What should have only been for a few months vote on account has indeed bulldozed its limits. Except for the absence of any fresh levies the Union Budget 2019 presented on February 1 by Union Minister Piyush Goyal reads like a virtual election manifesto.
And so it is redolent with quite a few sops meant to woo middle classes, small farmers in general and low-paid workers when they get old, or reach the age of retirement by hitting 60.
Yet, the list of beneficiaries ends there. So let’s see who all have been left in the cold by the messiah of doles offering tens of thousands of crores to farmers and workers with such great flourish:
Landless farmhands: The numbers of people dependents on farmers are far more than farm or landowners. The dependents on landowners in villages are not only the members of farm owning families but also those who till the land and work in farms without having any land in their names.
They are landless farmers and so are dependent on others, or those who own the farmlands. Their numbers are huge though the Government obviously has no data or estimates about them or their sheer size in the villages. The Budget presented in Parliament on Friday has no provision to benefit landless and, thus, abysmally poor farmhands.
Dalits: Often the poor and landless farm workers in villages are Dalits, or members of scheduled castes. Throughout the history of independent India uplifting them to dignified levels has been an issue and despite efforts many among Dalits, or most or bulk of them, continue to reel under poverty where they are forced to keep their body and soul together by grabbing hard manual work whenever it comes their way whether in villages or cities.
They face most of the drudgery and hard physical labour whether in farms or construction sites. Some of the menial work like scavenging and cleaning of sewage or sewer-lines is still reserved for them and there have been deaths of some of them while doing this impossibly hazardous task. The Budget has no provision, or allocation set aside for them so as to enable them to get rid of the grinding poverty they face.
Tribesmen: Loss of dignity, trampling of rights and crass discrimination has always been faced by tribal communities almost at a level that Dalits experience on a daily basis.
Despite provisions in the constitution to protect tribal habitations their living spaces often in forested parts of the country have been shrinking. This causes widespread displacement for tribesmen and their families leaving them with little options other than opt for menial works in villages and cities like Dalits.
The Budget should have made special provisions to take care of the needs of tribal people. But sadly the more clearly defined plight of farmers and low-paid workers needs alone could bring doles in the first case and old-age pension in the second in Goyal’s so glorified Budget.
Minorities: Neglect of minority community, or Muslim, Christians and Ramgarhias or Dalit-turned-Sikhs has for long been palpable but under the present regime this has become all the more grim.
Discrimination against members of minority communities, sects and groups has virtually been a rule rather than being an exception.
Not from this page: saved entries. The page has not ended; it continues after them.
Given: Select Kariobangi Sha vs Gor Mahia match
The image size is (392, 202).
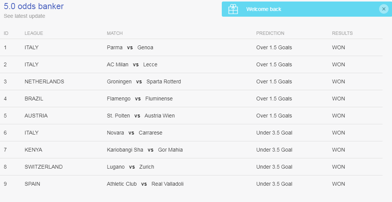Looking at the screenshot, I should pos(145,150).
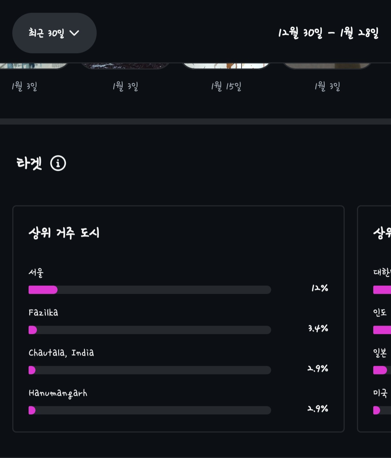Click the 서울 percentage bar
The width and height of the screenshot is (391, 458).
(x=150, y=290)
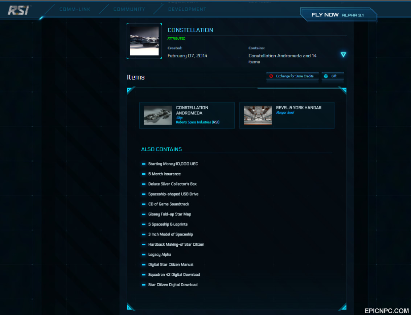Image resolution: width=411 pixels, height=315 pixels.
Task: Click the Constellation pledge title
Action: click(x=190, y=30)
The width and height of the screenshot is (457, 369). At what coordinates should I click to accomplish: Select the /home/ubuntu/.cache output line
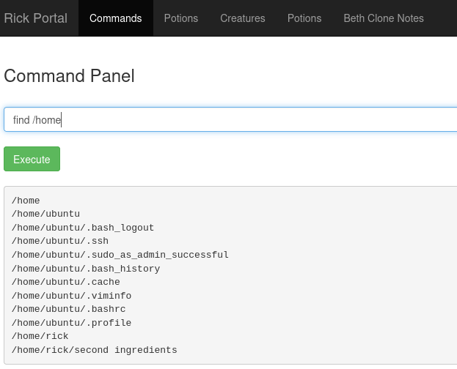click(66, 282)
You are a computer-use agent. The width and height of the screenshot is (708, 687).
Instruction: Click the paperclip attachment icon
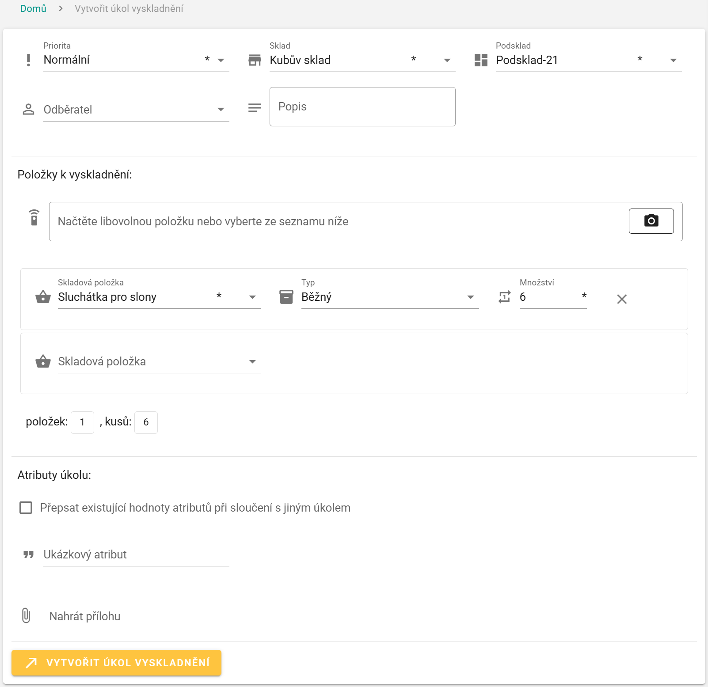coord(26,615)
And in case of Muslims the economic and educational backwardness has been starkly brought out by Ranganath Mishra and Rajinder Sachar commissions appointed by Governments in the past.
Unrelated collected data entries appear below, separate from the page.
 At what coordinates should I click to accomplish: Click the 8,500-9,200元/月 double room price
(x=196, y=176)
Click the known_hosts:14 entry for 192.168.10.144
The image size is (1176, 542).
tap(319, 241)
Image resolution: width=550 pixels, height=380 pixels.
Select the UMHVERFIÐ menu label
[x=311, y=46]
Dalit converts among Christians are not recognised as scheduled castes though they often continue to do the menial work like Dalits. It is no secret that minorities amid prejudice and discrimination are being pushed deeper into poverty and deprivation. They deserve a far better deal and special provisions, allocations and succour in the Budget.
Women: Discrimination against women cuts across the divides like castes, communities, faiths and belief and the poorer among them suffer the most. Past Budgets often had provisions and sums to make women self-dependent and their self-help groups were formed with the hope to get Government aid and assistance. Obviously, this has missed Piyush Goyal’s attention when he made his Budget speech today
He has, indeed, belied women’s expectations.
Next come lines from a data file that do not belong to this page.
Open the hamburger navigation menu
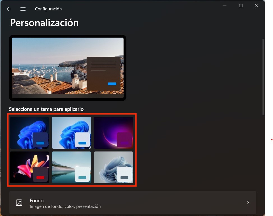273x216 pixels. pos(23,9)
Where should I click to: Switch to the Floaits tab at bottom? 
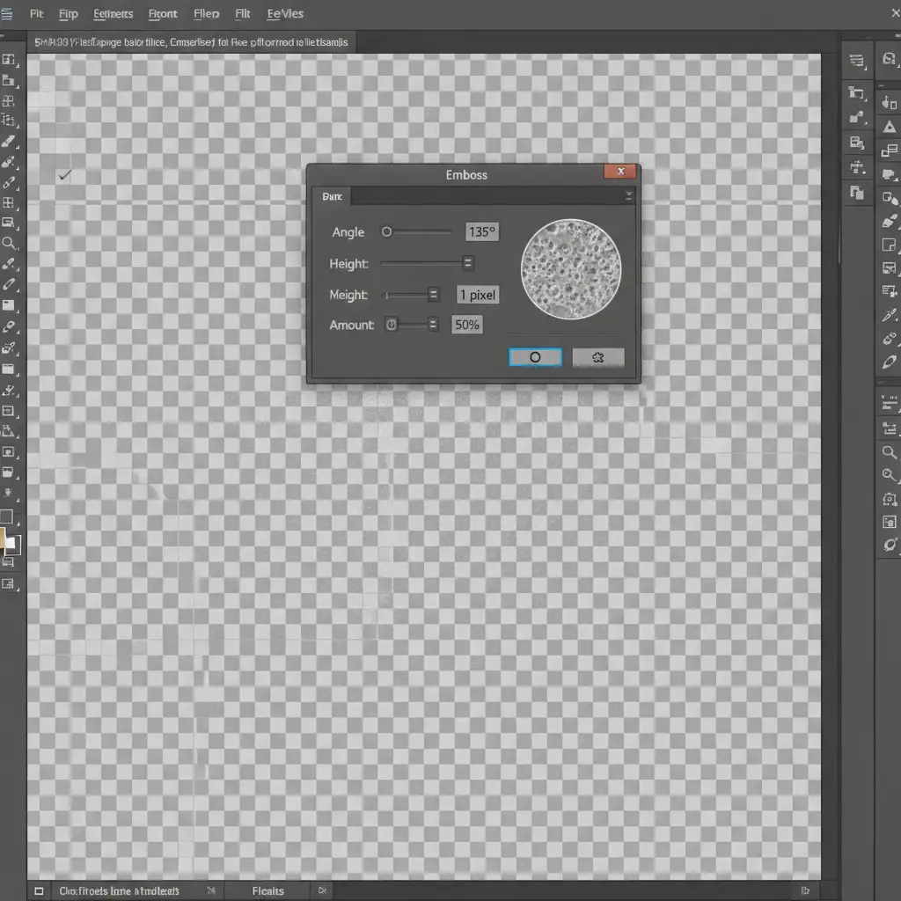[x=267, y=890]
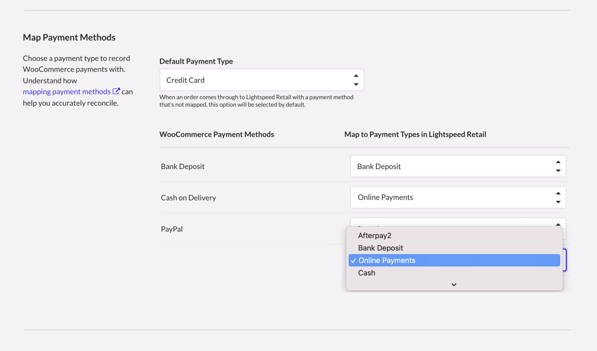Image resolution: width=597 pixels, height=351 pixels.
Task: Click down chevron to show more options
Action: tap(454, 284)
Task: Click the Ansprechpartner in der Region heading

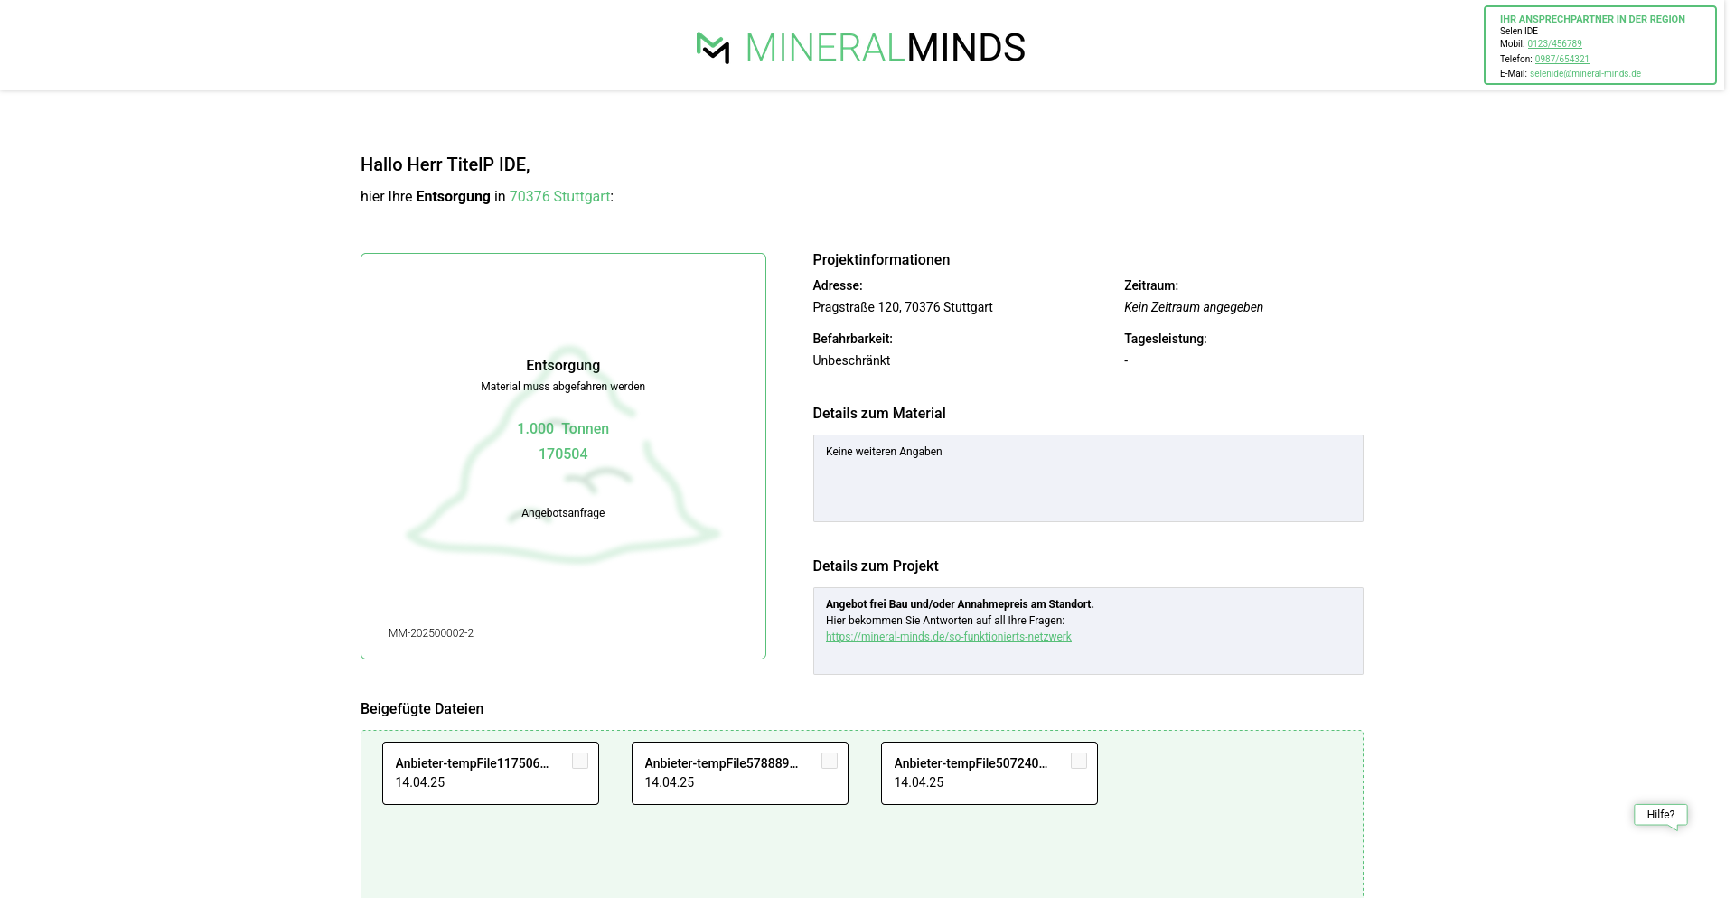Action: click(1592, 19)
And overall: So instead of helping these poor, needy and deserving sections of the society Goyal presented a Budget in the absence of his Cabinet colleague Arun Jaitley that waives off income tax through cent percent rebate to those earning over Rs 41,000 a month or Rs 5 lakh a year.
His rebate scheme went further to exempt from income tax those earning over Rs 54,000 a month, or Rs 6.5 lakh a year, in case they make a few tax-relieving deposits in banks or other financial institutions. And this is how the well-heeled are applauding Goyal while those without means are silent like ever.